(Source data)
⁂
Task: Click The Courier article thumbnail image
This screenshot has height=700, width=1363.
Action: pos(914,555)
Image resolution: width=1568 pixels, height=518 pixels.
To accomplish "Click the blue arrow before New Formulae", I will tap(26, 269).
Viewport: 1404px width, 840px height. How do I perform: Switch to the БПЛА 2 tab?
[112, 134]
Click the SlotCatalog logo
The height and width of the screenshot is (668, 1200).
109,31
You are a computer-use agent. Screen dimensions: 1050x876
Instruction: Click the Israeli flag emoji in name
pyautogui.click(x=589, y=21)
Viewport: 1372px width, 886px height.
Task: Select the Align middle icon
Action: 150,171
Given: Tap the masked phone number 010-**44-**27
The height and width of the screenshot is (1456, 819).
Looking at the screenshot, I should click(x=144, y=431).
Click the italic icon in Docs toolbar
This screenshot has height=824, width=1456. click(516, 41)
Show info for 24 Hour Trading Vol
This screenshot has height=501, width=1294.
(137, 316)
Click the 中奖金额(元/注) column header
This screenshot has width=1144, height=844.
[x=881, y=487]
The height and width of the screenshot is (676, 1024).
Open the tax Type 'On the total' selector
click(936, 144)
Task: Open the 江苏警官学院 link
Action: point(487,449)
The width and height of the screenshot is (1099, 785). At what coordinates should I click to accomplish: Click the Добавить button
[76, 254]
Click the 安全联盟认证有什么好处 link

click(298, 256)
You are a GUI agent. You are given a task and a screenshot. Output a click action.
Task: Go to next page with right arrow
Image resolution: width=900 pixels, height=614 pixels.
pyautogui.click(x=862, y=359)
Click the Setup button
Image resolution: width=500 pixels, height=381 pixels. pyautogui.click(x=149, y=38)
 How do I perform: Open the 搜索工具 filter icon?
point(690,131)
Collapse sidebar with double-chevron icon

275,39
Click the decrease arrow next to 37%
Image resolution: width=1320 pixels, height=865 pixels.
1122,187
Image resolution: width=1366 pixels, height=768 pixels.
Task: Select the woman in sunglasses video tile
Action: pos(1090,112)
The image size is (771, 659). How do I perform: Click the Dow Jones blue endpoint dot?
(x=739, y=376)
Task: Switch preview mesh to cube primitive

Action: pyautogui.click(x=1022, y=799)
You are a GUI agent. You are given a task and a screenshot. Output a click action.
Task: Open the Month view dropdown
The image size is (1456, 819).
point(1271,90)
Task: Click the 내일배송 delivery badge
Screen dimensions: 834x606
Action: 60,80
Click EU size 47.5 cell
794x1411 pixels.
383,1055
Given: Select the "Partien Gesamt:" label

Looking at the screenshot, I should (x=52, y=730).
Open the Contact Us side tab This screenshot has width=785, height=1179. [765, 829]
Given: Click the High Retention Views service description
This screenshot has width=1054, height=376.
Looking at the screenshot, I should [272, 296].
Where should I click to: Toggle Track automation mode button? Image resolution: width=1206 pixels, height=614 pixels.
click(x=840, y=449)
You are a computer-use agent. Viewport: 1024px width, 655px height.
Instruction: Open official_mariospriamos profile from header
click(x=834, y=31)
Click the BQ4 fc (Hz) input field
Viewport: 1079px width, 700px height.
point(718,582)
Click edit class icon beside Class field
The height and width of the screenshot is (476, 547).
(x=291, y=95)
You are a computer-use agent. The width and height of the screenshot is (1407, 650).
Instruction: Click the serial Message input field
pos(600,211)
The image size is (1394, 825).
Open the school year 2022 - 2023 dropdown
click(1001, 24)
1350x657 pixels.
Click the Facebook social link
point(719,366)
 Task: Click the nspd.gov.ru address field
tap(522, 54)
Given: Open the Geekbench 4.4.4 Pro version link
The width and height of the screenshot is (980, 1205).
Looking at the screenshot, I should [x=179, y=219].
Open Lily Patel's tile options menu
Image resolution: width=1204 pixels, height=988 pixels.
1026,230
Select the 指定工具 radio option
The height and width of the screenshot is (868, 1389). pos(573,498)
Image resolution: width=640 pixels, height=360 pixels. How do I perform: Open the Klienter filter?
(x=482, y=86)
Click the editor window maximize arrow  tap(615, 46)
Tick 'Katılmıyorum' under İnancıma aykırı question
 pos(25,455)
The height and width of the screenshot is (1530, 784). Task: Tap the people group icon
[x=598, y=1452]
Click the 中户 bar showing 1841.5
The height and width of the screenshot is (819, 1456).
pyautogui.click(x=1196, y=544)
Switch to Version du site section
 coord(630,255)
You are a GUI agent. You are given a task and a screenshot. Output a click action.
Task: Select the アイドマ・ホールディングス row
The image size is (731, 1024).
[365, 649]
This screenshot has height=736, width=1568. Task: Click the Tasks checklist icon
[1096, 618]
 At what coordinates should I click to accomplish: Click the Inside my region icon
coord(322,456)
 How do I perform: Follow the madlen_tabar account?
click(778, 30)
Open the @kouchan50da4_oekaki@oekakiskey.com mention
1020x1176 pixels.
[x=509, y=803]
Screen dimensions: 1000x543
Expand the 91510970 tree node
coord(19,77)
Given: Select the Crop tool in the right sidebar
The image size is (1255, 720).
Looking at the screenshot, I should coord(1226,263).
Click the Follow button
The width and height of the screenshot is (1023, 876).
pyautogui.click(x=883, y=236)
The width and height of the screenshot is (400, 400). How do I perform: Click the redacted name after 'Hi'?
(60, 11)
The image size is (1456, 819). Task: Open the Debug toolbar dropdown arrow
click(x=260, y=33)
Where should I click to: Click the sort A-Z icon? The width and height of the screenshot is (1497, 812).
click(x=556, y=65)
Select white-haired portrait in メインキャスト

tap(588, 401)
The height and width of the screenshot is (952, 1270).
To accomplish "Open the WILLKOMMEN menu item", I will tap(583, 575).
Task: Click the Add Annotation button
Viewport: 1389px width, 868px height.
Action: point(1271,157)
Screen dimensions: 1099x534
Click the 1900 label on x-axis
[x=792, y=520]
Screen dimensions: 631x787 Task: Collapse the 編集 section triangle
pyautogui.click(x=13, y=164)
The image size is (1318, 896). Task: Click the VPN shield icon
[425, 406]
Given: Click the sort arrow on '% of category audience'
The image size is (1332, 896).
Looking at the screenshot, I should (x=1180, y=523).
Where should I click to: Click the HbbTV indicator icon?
⁂
Copy every one of the lines above word for word.

Task: Click The Courier article thumbnail image
This screenshot has height=700, width=1363.
Action: pos(914,555)
Image resolution: width=1568 pixels, height=518 pixels.
To accomplish "Click the blue arrow before New Formulae", I will tap(26, 269).
Viewport: 1404px width, 840px height. How do I perform: Switch to the БПЛА 2 tab?
[112, 134]
Click the SlotCatalog logo
The height and width of the screenshot is (668, 1200).
109,31
You are a computer-use agent. Screen dimensions: 1050x876
Instruction: Click the Israeli flag emoji in name
pyautogui.click(x=589, y=21)
Viewport: 1372px width, 886px height.
Task: Select the Align middle icon
Action: 150,171
Given: Tap the masked phone number 010-**44-**27
The height and width of the screenshot is (1456, 819).
Looking at the screenshot, I should click(x=144, y=431).
Click the italic icon in Docs toolbar
This screenshot has height=824, width=1456. click(516, 41)
Show info for 24 Hour Trading Vol
This screenshot has height=501, width=1294.
(137, 316)
Click the 中奖金额(元/注) column header
This screenshot has width=1144, height=844.
[x=881, y=487]
The height and width of the screenshot is (676, 1024).
Open the tax Type 'On the total' selector
click(936, 144)
Task: Open the 江苏警官学院 link
Action: point(487,449)
The width and height of the screenshot is (1099, 785). At what coordinates should I click to accomplish: Click the Добавить button
[76, 254]
Click the 安全联盟认证有什么好处 link

click(298, 256)
You are a GUI agent. You are given a task and a screenshot. Output a click action.
Task: Go to next page with right arrow
Image resolution: width=900 pixels, height=614 pixels.
pyautogui.click(x=862, y=359)
Click the Setup button
Image resolution: width=500 pixels, height=381 pixels. pyautogui.click(x=149, y=38)
 How do I perform: Open the 搜索工具 filter icon?
point(690,131)
Collapse sidebar with double-chevron icon

275,39
Click the decrease arrow next to 37%
Image resolution: width=1320 pixels, height=865 pixels.
1122,187
Image resolution: width=1366 pixels, height=768 pixels.
Task: Select the woman in sunglasses video tile
Action: pos(1090,112)
The image size is (771, 659). How do I perform: Click the Dow Jones blue endpoint dot?
(x=739, y=376)
Task: Switch preview mesh to cube primitive

Action: pyautogui.click(x=1022, y=799)
You are a GUI agent. You are given a task and a screenshot. Output a click action.
Task: Open the Month view dropdown
The image size is (1456, 819).
point(1271,90)
Task: Click the 내일배송 delivery badge
Screen dimensions: 834x606
Action: 60,80
Click EU size 47.5 cell
794x1411 pixels.
383,1055
Given: Select the "Partien Gesamt:" label

Looking at the screenshot, I should (x=52, y=730).
Open the Contact Us side tab This screenshot has width=785, height=1179. [765, 829]
Given: Click the High Retention Views service description
This screenshot has width=1054, height=376.
Looking at the screenshot, I should [272, 296].
Where should I click to: Toggle Track automation mode button? Image resolution: width=1206 pixels, height=614 pixels.
click(x=840, y=449)
You are a computer-use agent. Viewport: 1024px width, 655px height.
Instruction: Open official_mariospriamos profile from header
click(x=834, y=31)
Click the BQ4 fc (Hz) input field
Viewport: 1079px width, 700px height.
point(718,582)
Click edit class icon beside Class field
The height and width of the screenshot is (476, 547).
(x=291, y=95)
You are a computer-use agent. The width and height of the screenshot is (1407, 650).
Instruction: Click the serial Message input field
pos(600,211)
The image size is (1394, 825).
Open the school year 2022 - 2023 dropdown
click(1001, 24)
1350x657 pixels.
Click the Facebook social link
point(719,366)
 Task: Click the nspd.gov.ru address field
tap(522, 54)
Given: Open the Geekbench 4.4.4 Pro version link
The width and height of the screenshot is (980, 1205).
Looking at the screenshot, I should [x=179, y=219].
Open Lily Patel's tile options menu
Image resolution: width=1204 pixels, height=988 pixels.
1026,230
Select the 指定工具 radio option
The height and width of the screenshot is (868, 1389). pos(573,498)
Image resolution: width=640 pixels, height=360 pixels. How do I perform: Open the Klienter filter?
(x=482, y=86)
Click the editor window maximize arrow  tap(615, 46)
Tick 'Katılmıyorum' under İnancıma aykırı question
 pos(25,455)
The height and width of the screenshot is (1530, 784). Task: Tap the people group icon
[x=598, y=1452]
Click the 中户 bar showing 1841.5
The height and width of the screenshot is (819, 1456).
pyautogui.click(x=1196, y=544)
Switch to Version du site section
 coord(630,255)
You are a GUI agent. You are given a task and a screenshot. Output a click action.
Task: Select the アイドマ・ホールディングス row
The image size is (731, 1024).
[365, 649]
This screenshot has height=736, width=1568. Task: Click the Tasks checklist icon
[1096, 618]
 At what coordinates should I click to accomplish: Click the Inside my region icon
coord(322,456)
 How do I perform: Follow the madlen_tabar account?
click(778, 30)
Open the @kouchan50da4_oekaki@oekakiskey.com mention
1020x1176 pixels.
[x=509, y=803]
Screen dimensions: 1000x543
Expand the 91510970 tree node
coord(19,77)
Given: Select the Crop tool in the right sidebar
The image size is (1255, 720).
Looking at the screenshot, I should coord(1226,263).
Click the Follow button
The width and height of the screenshot is (1023, 876).
pyautogui.click(x=883, y=236)
The width and height of the screenshot is (400, 400). How do I perform: Click the redacted name after 'Hi'?
(60, 11)
The image size is (1456, 819). Task: Open the Debug toolbar dropdown arrow
click(x=260, y=33)
Where should I click to: Click the sort A-Z icon? The width and height of the screenshot is (1497, 812).
click(x=556, y=65)
Select white-haired portrait in メインキャスト

tap(588, 401)
The height and width of the screenshot is (952, 1270).
To accomplish "Open the WILLKOMMEN menu item", I will tap(583, 575).
Task: Click the Add Annotation button
Viewport: 1389px width, 868px height.
Action: point(1271,157)
Screen dimensions: 1099x534
Click the 1900 label on x-axis
[x=792, y=520]
Screen dimensions: 631x787 Task: Collapse the 編集 section triangle
pyautogui.click(x=13, y=164)
The image size is (1318, 896). Task: Click the VPN shield icon
[425, 406]
Given: Click the sort arrow on '% of category audience'
The image size is (1332, 896).
Looking at the screenshot, I should (x=1180, y=523).
Where should I click to: Click the HbbTV indicator icon?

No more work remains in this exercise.